Rethinking the Education of Cultural Minorities to and from Assimilation: A Perspective from Jewish Education
Source: Diaspora, Indigenous, and Minority Education, 7:1 pp. 54–68, 2013
Education and assimilation seem intimately connected; education either supports assimilation or thwarts it. But these paradigms assume a model of cultural vitality that depends on what one scholar aptly terms “tenacious adherence,” over time, to an unchanging cultural or religious tradition. Taking the example of the Jewish community and Jewish education and drawing on Jewish history and contemporary sociology of the Jews as well as other scholarship, this article presents the argument that this model is untenable. Instead, the goals of Jewish education ought to be reconceptualized, and the aim should instead be for “responsible assimilation,” that is, the cultivation of the capacity to creatively and responsibly assimilate external norms and practices in the service of the growth and vitality of Jewish culture.

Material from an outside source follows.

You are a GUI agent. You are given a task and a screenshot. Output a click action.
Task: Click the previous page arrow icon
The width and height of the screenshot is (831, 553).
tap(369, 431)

This article has been an attempt to think through the relationship of education and assimilation, through the particular lens of one religio-ethnic community with its own history and internal dynamics. The immersion in the history, sociology, and public policy discourse of that community is intended to illuminate the larger phenomenon—not because every community or ethnic group is a valid model for every other, but at the very least because the conceptual issues that we have surfaced seem relevant more generally, even if they play out in particular, community-specific ways. Rather than imagining that education stands in opposition to cultural assimilation—rather than accepting either of the two basic metaphors, of assimilation as a disease or assimilation as an attack—the argument has been that those who are committed to the future of a particular minority community ought instead to articulate a position of “responsible assimilation,” and to advocate for education towards that goal.
For Jewish education, responsible assimilation entails asking not, “How can the static curriculum of Judaism be transmitted into the heads of these students?” nor, “How can these students be convinced to adhere tenaciously to the traditional norms and practices of Judaism?” Instead, those who are committed to the future of the Jewish community and concerned for the Jewish identity of their students ought to ask, “How should our educational interventions be constructed in order to promote a responsible, responsive, and vibrant Jewish future?” and “What should our pedagogy look like in order to cultivate the capacities among students to create that future for themselves?”
Jewish educators cannot afford to uphold a vision of an educated Jew that conforms to what (they imagine that) an educated Jew once knew. They cannot afford to choose to teach particular classical texts because (they imagine that) those texts have always been in the curriculum, and to teach them in the ways that (they imagine that) they have always been taught. This does not mean, of course, that educators ought to reject all that is old in favor of the latest fad. Instead, it means that, when making choices about curricula and pedagogy, the relevant criterion must always be their best assessment of the impact on a flourishing Jewish future.